The news comes less than an hour after the Harris County District Attorney’s Office announced it will review more than 1,400 cases related to officer Gerald Goines, the case agent during the no-knock raid. Twenty-eight of those cases are active, the DA’s office said.
The chief also announced two policy changes Wednesday.
No-knock warrants will no longer be used in Houston without prior approval by Acevedo or the two executive assistant chiefs. The new policy was effective Wednesday.
The reason behind the new policy, Acevedo said, is “we don’t want to wait until we have more death, more people get injured. If there’s a situation that a no-knock warrant is needed, Acevedo must sign off before judicial approval is sought.

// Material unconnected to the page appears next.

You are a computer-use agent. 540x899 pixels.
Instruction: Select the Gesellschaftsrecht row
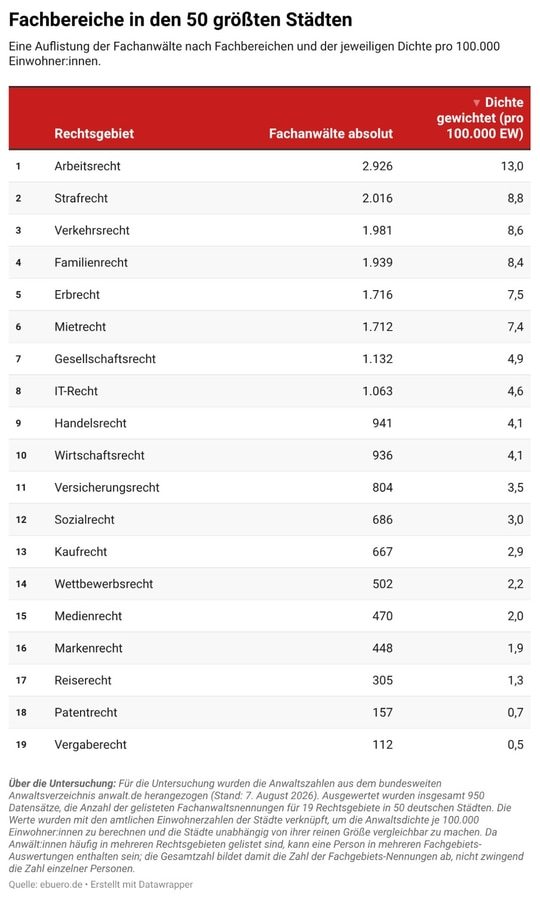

In another policy, Acevedo said going forward body worn cameras will be used by all SWAT members and officers serving warrants in the future.
Acevedo said an investigation into the raid is still ongoing but wouldn’t go into more details.
“It’s important for everyone to be patient and realize we can jeopardize the ultimate outcome of this case if we’re not careful as a community and if we’re not careful in what we’re putting out there,” Acevedo said.
Houston Mayor Sylvester Turner repeated his support for Acevedo since the Jan. 28 raid. Turner said Acevedo has been both “forthright and candid” and that he “hasn’t shied away from answers.”
Community members in recent weeks have called for Acevedo’s firing, including mayoral candidate Tony Buzbee. Acevedo has said he’s not worried about those calls for his termination.
“My skills and my history speak for themselves, and if not for this Chief, nobody would be talking about what our officer did wrong,” Acevedo said at a town hall meeting Monday night.
Turner called for Houston’s Independent Police Oversight Board to conduct its own review into the raid and share its findings.
“I want all of these investigations to move along as quickly as possible so that we can begin to restore and heal our city,” Turner said.